* PEDIDO ESCRITO 1 *
Duplique sem nenhuma alteração o trecho do texto sobre o depoimento de Andréia que vai de "Aqui também, percebem-se" até "feito - fl. 33).", incluindo essas palavras finais.
* PEDIDO ESCRITO 2 *
No texto sobre o depoimento de Andréia, onde ela disse que Elizandro e Leonardo estavam durante a inauguração?
* PEDIDO ESCRITO 3 *
Escreva a parte seguinte do texto sobre o depoimento de Andréia, começando logo depois da última frase apresentada.

* TEXTO CITADO *

+++++

Andréia Fontoura Araújo, advertida e compromissada, afirmou que compareceu à inauguração. Aduziu que Leonardo, Elizandro e Alessandro estavam lá. Disse que Elizandro e Leonardo estavam na entrada do estádio, logo depois do portão. Falou que Alessandro estava na arquibancada, mas não o viu realizando atos de campanha. Contou que recebeu santinhos de Elizandro, e acabou votando nele. Narrou não ter conversado com Leonardo, embora este estivesse entregando panfletos para várias pessoas. Respondeu afirmativamente, quando indagada se Elizandro estava junto com as autoridades por ocasião da inauguração, e atribuíra a si a consecução da iluminação pro estádio. Afirmou que recebeu um ingresso do PTB, para ingressar no estádio, mas não chegou a pagar por ele. Ao final, afirmou que Leonardo falou no microfone por ocasião da solenidade de inauguração. Não soube dizer se Elizandro fez o mesmo.

Aqui também, percebem-se divergências com a declaração que instrui a inicial (fl. 09), onde Andréia afirmou "que os candidatos Leonardo Rodrigues Vargas - Nico e Elizandro Paz Piruca (Candidato do PP) conversaram diretamente comigo pedindo apoio na campanha eleitoral, através de meu voto e entregando-me seus respectivos santinhos, bem como presenciei os mesmo pedindo apoio a inúmeras pessoas".

Chama atenção outrossim, as afirmações de que recebeu ingresso para a solenidade do PTB (o que não é referida por qualquer outra testemunha, e provavelmente não tenha existido, por tratar-se de inauguração de obra pública), e de que testemunhou Leonardo fazendo uso do microfone na solenidade (o que, igualmente, não é referido por qualquer outra testemunha, nem consta do vídeo que instrui o feito - fl. 33).

+++++

* DADOS REGISTRADOS *
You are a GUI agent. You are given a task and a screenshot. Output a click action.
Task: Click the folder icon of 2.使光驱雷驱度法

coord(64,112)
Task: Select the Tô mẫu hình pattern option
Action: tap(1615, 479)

+++++

* RESPOSTA 1 *
Aqui também, percebem-se divergências com a declaração que instrui a inicial (fl. 09), onde Andréia afirmou "que os candidatos Leonardo Rodrigues Vargas - Nico e Elizandro Paz Piruca (Candidato do PP) conversaram diretamente comigo pedindo apoio na campanha eleitoral, através de meu voto e entregando-me seus respectivos santinhos, bem como presenciei os mesmo pedindo apoio a inúmeras pessoas".

Chama atenção outrossim, as afirmações de que recebeu ingresso para a solenidade do PTB (o que não é referida por qualquer outra testemunha, e provavelmente não tenha existido, por tratar-se de inauguração de obra pública), e de que testemunhou Leonardo fazendo uso do microfone na solenidade (o que, igualmente, não é referido por qualquer outra testemunha, nem consta do vídeo que instrui o feito - fl. 33).

* RESPOSTA 2 *
Na entrada do estádio, logo depois do portão.

* RESPOSTA 3 *
Por outro lado, as testemunhas arroladas pelos representados Elizandro e Leonardo asseveram não tê-los visto no local, ao passo que aquelas arroladas por Alessandro corroboram a informação de que o mesmo lá esteve, na condição de espectador.

Sem delongas, observo que improcede a representação contra o representado Alessandro, eis que ausente mínima comprovação de que o mesmo tenha utilizado de sua presença no estádio (incontroversa), para fins de promoção eleitoral. Nesse sentido, inclusive, as fotografias de fl. 17/18, denotando participação discreta, na condição de espectador.

Quanto ao representado Elizandro, o conjunto probatório não é seguro suficiente no que diz respeito à sua efetiva presença no evento, nem no que tange à participação ativa no mesmo.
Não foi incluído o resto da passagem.